ドキュメンタリーとは視点を明確にする手法だと思う。
映画館でドキュメンタリーを好んで見る人ならばもはや「客観的であるべき」という意見を絶対だと考える方が少ないのではないだろうか。
近年話題になった作品を挙げるが、そのどれもが一筋縄ではいかないものばかりだ。想田和弘監督は「観察映画」と明言することで本編中に説明を排した意図を観客に伝え、『アクト・オブ・キリング』は再現を劇中に取り込み、マイケル・ムーア監督は「マイケル・ムーア」を演じ続けることで世界を変えようとした。僕はドキュメンタリーにはまだ開拓されていない余地があると思う。
ところで『劇場版テレクラキャノンボール2013』が提示した視点は「これはゲームである」ということだ。

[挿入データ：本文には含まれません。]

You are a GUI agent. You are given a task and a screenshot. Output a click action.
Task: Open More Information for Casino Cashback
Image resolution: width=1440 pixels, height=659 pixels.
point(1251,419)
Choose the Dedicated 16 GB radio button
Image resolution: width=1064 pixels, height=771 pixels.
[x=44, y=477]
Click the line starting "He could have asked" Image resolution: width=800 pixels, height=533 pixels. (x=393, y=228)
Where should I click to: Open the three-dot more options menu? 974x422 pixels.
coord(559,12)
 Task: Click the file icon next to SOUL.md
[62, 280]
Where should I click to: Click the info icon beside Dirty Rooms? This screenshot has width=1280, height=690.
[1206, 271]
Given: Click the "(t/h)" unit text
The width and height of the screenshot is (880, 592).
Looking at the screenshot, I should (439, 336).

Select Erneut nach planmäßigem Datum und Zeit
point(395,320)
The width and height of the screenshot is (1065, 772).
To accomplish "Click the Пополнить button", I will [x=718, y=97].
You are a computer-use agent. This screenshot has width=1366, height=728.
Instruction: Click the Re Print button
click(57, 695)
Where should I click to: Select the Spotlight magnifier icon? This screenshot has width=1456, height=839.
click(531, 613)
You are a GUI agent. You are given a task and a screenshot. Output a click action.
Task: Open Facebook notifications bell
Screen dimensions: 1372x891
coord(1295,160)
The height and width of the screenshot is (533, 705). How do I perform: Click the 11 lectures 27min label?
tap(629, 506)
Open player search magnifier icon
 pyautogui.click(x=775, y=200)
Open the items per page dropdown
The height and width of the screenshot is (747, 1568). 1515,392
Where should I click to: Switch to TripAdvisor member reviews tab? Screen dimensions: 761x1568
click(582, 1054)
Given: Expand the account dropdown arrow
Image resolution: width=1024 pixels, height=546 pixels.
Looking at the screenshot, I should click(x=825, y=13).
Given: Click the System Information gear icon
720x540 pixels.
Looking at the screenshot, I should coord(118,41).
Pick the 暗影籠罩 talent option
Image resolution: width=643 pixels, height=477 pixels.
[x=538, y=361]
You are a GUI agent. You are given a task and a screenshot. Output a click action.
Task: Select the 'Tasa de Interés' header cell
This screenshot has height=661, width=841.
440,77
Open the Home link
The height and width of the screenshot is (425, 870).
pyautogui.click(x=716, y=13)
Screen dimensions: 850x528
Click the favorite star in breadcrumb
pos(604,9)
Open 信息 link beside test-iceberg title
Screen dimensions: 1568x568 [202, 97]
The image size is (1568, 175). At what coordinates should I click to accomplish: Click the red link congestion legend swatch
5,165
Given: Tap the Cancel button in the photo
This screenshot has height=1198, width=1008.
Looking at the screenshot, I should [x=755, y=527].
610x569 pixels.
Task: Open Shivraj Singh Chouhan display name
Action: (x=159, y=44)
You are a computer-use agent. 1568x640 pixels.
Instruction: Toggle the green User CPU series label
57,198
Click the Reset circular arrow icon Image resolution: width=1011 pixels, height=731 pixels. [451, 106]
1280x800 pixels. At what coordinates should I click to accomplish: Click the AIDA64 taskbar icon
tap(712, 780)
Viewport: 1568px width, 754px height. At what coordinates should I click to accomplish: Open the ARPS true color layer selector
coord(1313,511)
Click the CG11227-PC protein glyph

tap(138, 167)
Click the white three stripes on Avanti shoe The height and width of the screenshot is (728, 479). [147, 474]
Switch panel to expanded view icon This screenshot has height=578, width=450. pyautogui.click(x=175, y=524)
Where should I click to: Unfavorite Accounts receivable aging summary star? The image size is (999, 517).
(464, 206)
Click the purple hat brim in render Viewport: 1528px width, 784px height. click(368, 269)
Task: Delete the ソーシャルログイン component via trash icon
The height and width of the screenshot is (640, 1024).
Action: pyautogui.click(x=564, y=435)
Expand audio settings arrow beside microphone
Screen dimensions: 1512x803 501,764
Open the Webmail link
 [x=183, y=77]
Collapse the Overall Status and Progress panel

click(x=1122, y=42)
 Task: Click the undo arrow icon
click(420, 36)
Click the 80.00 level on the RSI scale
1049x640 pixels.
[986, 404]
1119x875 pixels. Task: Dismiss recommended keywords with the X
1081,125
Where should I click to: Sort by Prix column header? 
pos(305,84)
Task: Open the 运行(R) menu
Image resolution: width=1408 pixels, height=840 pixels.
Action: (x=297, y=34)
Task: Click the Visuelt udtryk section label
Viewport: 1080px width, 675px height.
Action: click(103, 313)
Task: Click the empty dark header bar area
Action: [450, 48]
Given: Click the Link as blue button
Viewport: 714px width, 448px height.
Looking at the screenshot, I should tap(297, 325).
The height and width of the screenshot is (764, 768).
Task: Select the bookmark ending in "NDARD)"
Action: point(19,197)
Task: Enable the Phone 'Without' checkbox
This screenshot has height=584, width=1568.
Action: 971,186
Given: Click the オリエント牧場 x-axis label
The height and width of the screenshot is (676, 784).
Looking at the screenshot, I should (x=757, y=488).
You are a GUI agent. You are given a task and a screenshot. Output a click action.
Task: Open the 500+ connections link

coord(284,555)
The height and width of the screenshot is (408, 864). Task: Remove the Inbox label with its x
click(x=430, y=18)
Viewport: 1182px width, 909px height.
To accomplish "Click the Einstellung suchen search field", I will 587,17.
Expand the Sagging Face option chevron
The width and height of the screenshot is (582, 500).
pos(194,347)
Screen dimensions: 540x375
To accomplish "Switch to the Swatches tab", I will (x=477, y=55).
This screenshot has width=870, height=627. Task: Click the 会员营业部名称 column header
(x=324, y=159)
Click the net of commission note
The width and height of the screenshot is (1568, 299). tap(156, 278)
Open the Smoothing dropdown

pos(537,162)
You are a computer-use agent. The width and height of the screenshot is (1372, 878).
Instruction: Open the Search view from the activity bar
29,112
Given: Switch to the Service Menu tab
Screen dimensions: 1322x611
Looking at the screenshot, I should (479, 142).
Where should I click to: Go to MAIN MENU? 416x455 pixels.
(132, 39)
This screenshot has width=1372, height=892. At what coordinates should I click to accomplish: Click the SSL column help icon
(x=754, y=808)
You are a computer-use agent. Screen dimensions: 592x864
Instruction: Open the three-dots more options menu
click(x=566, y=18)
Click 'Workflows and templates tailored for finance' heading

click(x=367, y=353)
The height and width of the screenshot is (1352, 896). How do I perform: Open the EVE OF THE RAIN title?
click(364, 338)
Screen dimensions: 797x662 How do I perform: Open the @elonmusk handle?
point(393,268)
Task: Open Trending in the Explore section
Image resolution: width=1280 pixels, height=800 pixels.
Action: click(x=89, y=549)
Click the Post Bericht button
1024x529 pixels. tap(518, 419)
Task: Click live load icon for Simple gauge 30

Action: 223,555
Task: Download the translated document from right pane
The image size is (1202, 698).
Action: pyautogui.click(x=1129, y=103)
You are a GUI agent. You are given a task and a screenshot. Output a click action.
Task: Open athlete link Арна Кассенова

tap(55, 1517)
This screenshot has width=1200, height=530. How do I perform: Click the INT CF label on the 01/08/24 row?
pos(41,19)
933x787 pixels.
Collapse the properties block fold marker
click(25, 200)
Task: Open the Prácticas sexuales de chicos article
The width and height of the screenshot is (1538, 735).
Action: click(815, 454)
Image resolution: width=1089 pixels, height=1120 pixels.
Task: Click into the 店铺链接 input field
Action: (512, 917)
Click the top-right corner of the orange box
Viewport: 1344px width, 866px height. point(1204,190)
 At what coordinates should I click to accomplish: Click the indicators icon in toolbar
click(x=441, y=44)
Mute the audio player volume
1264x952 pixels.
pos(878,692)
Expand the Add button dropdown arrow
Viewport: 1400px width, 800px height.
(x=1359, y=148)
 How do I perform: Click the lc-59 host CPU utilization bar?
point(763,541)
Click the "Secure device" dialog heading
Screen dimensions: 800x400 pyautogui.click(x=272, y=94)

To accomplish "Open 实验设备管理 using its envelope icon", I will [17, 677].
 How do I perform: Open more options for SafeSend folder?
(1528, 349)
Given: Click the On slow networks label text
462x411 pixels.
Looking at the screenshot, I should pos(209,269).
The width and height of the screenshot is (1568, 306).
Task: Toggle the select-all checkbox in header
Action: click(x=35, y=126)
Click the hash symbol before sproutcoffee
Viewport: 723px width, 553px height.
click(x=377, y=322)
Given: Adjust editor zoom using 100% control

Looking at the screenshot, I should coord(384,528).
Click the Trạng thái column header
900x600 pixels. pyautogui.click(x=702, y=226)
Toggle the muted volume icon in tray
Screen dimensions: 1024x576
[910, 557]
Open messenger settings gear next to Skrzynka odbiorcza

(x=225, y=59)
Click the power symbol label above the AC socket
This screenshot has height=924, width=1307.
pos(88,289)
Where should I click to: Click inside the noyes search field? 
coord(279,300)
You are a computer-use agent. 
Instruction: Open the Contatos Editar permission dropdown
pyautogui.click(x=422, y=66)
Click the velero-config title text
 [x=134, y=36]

女性を点数制で競い、男たちは笑い転げ、悔しがる。時には涙する者も現れ、恐ろしいほどのテンションが観客にも伝わるが、それは共感ではない。
「びっくりする話とへーって話、どっちが聞きたい?」なんて言葉でナンパが出来るのは限られた人間だ。テレクラで自分よりも大きな女性と出会って平然としてられる自信もない。スピード違反をしながらビデオカメラを地面スレスレで撮るなんて、免許を持ってるからこそ怖くて出来ない。
僕らは『テレキャノ』に映る人たちを憧れの眼差しで見ているが、それは体を張って互いに競い合うからこそ笑えるのだ。例えばカンパニー松尾監督の『私を女優にして下さい』シリーズのように私的な視点で撮られた作品だったら、僕らはカメラと同化した感情を共有し、息苦しいほどの緊張感を強いられることになっただろう。
僕はそんな松尾監督作品をダウナー系と呼んでいるが、『テレキャノ』はアッパー系だからこそ受けたのだ。その結果が昨年、映画館だけでなくライブ会場やイベントホールといった非劇場でも上映が続き、動員は1万人を超えたそうだ。さらに映画誌の年間ベストにさえランクインする快挙を成し遂げた。
その勢いで作られた『劇場版BiSキャノンボール2014』は「ゲームである」という線引きを引き継いでいる。お馴染みのメンバーがBiSを騙す形で点数を稼ぎ、彼女たちがライブで歌う間にそれぞれの映像を見て競い合う。